> _Trecho selecionado_

Quem está no topo, quem lucra não tem rosto...
Hoje
Serra Pelada é legalizada, mas a ferida na mãe terra está lá testemunhando a
origem de sua escravidão, a origem da escravidão do ser humano que se tornou
mercadoria porque o $$$ é o que move nossas relações.
Serra
Pelada hoje tem outros nomes: Agronegócio, pecuarista, mineração, madeireiros,
usinas de Tucuruí, Belo Monte ... Nomes que nos desafiam a levantar o tapete do
silenciamento para termos a coragem de olhar de cara o que estas
palavras-realidade provocam: migrações voluntarias e involuntárias, exploração
do trabalho mal pago e em situações indignas, trabalho escravo e em servidão no
latifúndio, empobrecimento que gera situações favoráveis ao trafico de pessoas
... Pessoa humana que vira mercadoria.

> _O que se pede_
• A. Enumere as consequências que, segundo o trecho sobre Serra Pelada, essas palavras-realidade provocam.
• B. Extraia do trecho sobre Serra Pelada a passagem que vai de "Quem está no" até "move nossas relações.", inclusive.
• C. Prossiga a redação do trecho sobre Serra Pelada a partir da frase final, mantendo o mesmo tom.

> _Registros de localização de palavras e elementos_
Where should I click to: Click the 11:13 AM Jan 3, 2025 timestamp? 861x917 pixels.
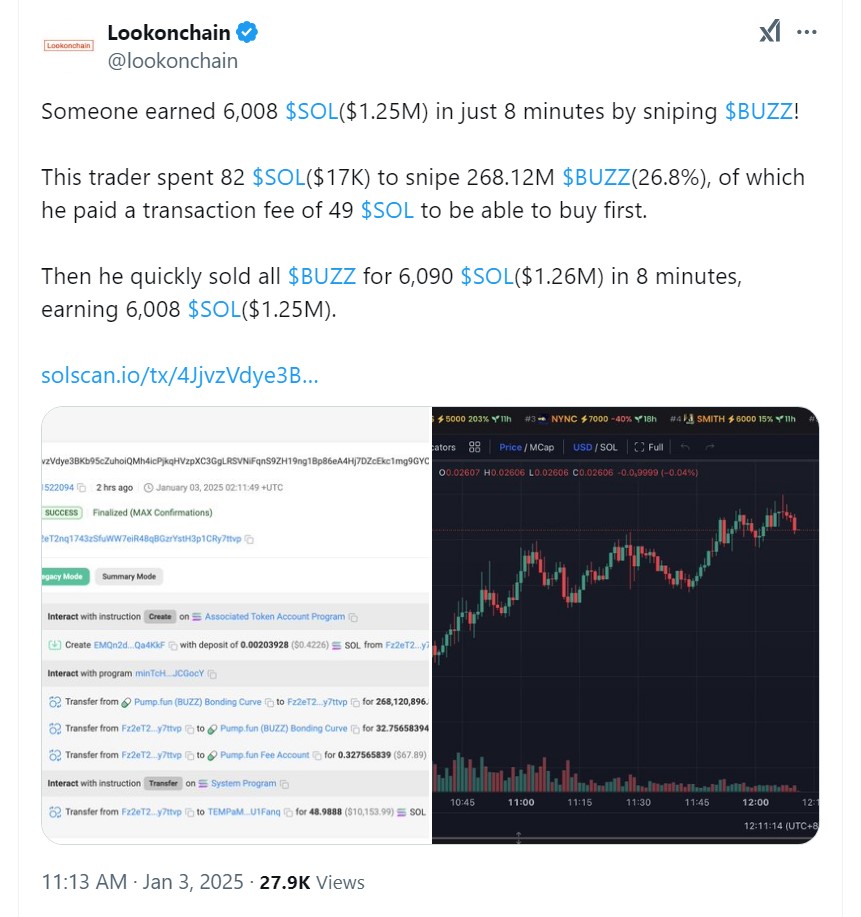(142, 882)
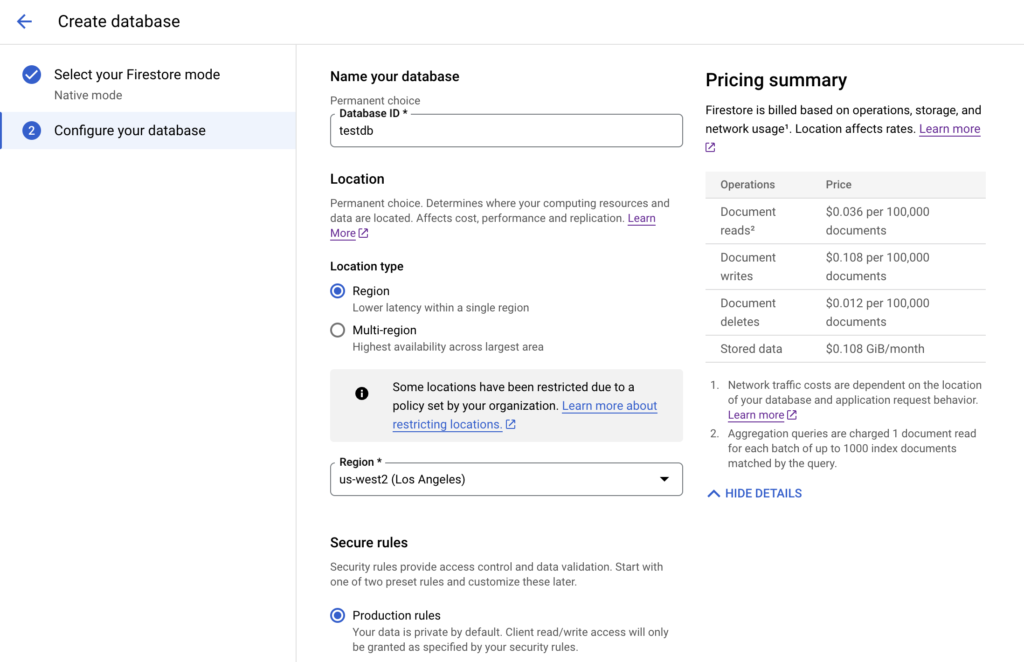Click external link icon in network footnote

(x=792, y=415)
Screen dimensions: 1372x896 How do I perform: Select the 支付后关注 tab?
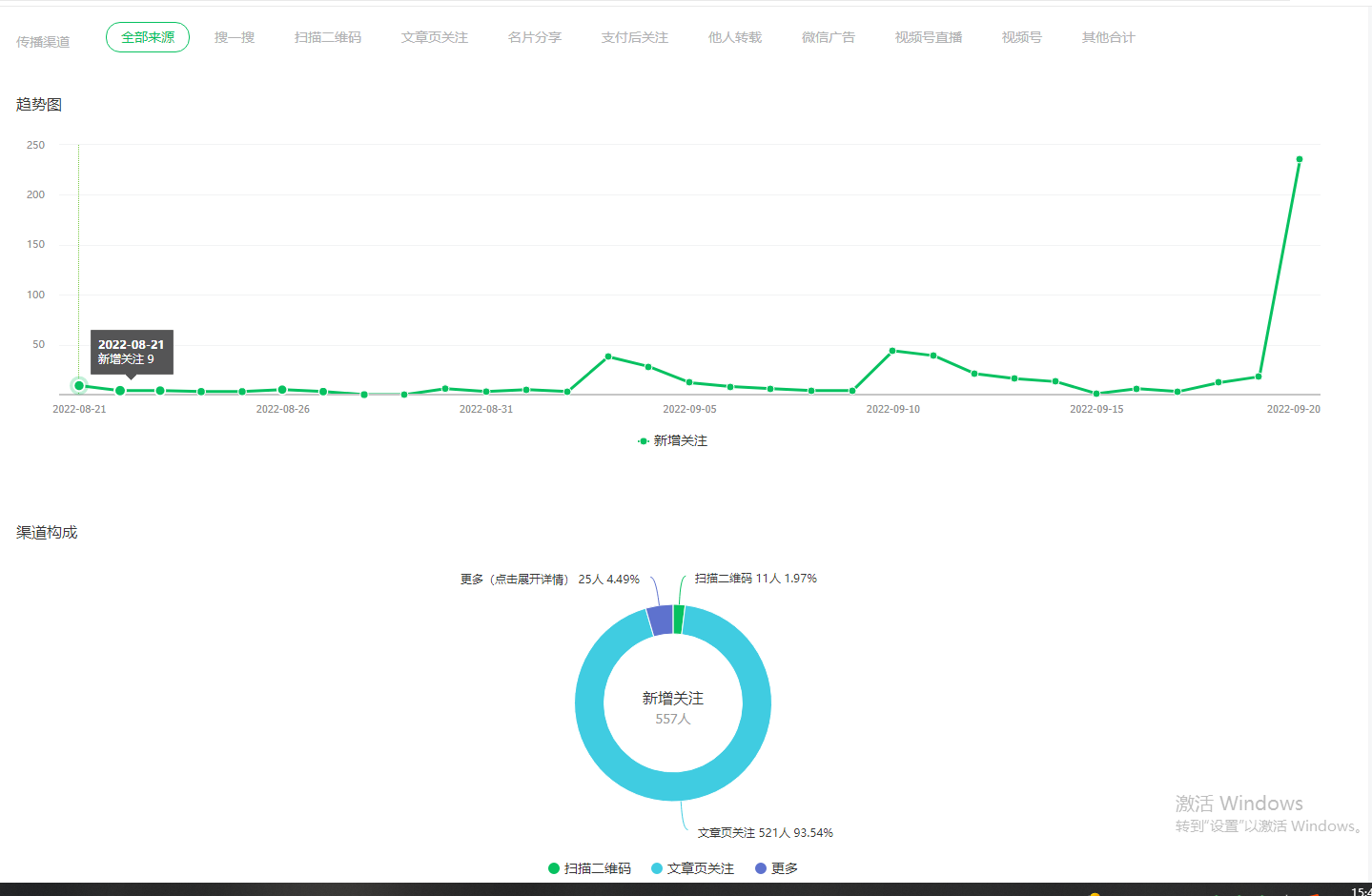click(x=635, y=37)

> _Respostas por tarefa_
• A.
- migrações voluntarias e involuntárias
- exploração do trabalho mal pago e em situações indignas
- trabalho escravo e em servidão no latifúndio
- empobrecimento que gera situações favoráveis ao trafico de pessoas

• B.
Quem está no topo, quem lucra não tem rosto...
Hoje
Serra Pelada é legalizada, mas a ferida na mãe terra está lá testemunhando a
origem de sua escravidão, a origem da escravidão do ser humano que se tornou
mercadoria porque o $$$ é o que move nossas relações.

• C.
Serra
Pelada nos convida a levantar o tapete para termos a coragem de olhar de cara o
que significa Trafico de Pessoa Humana.
Serra
Pelada nos convida a escutar as vozes que gemem
sob o peso da escravidão e clamam... do fundo da escravidão, o seu clamor
chegou até Deus ... É para liberdade que Cristo vos libertou (Ex 2,23-25;
Gl 5,1).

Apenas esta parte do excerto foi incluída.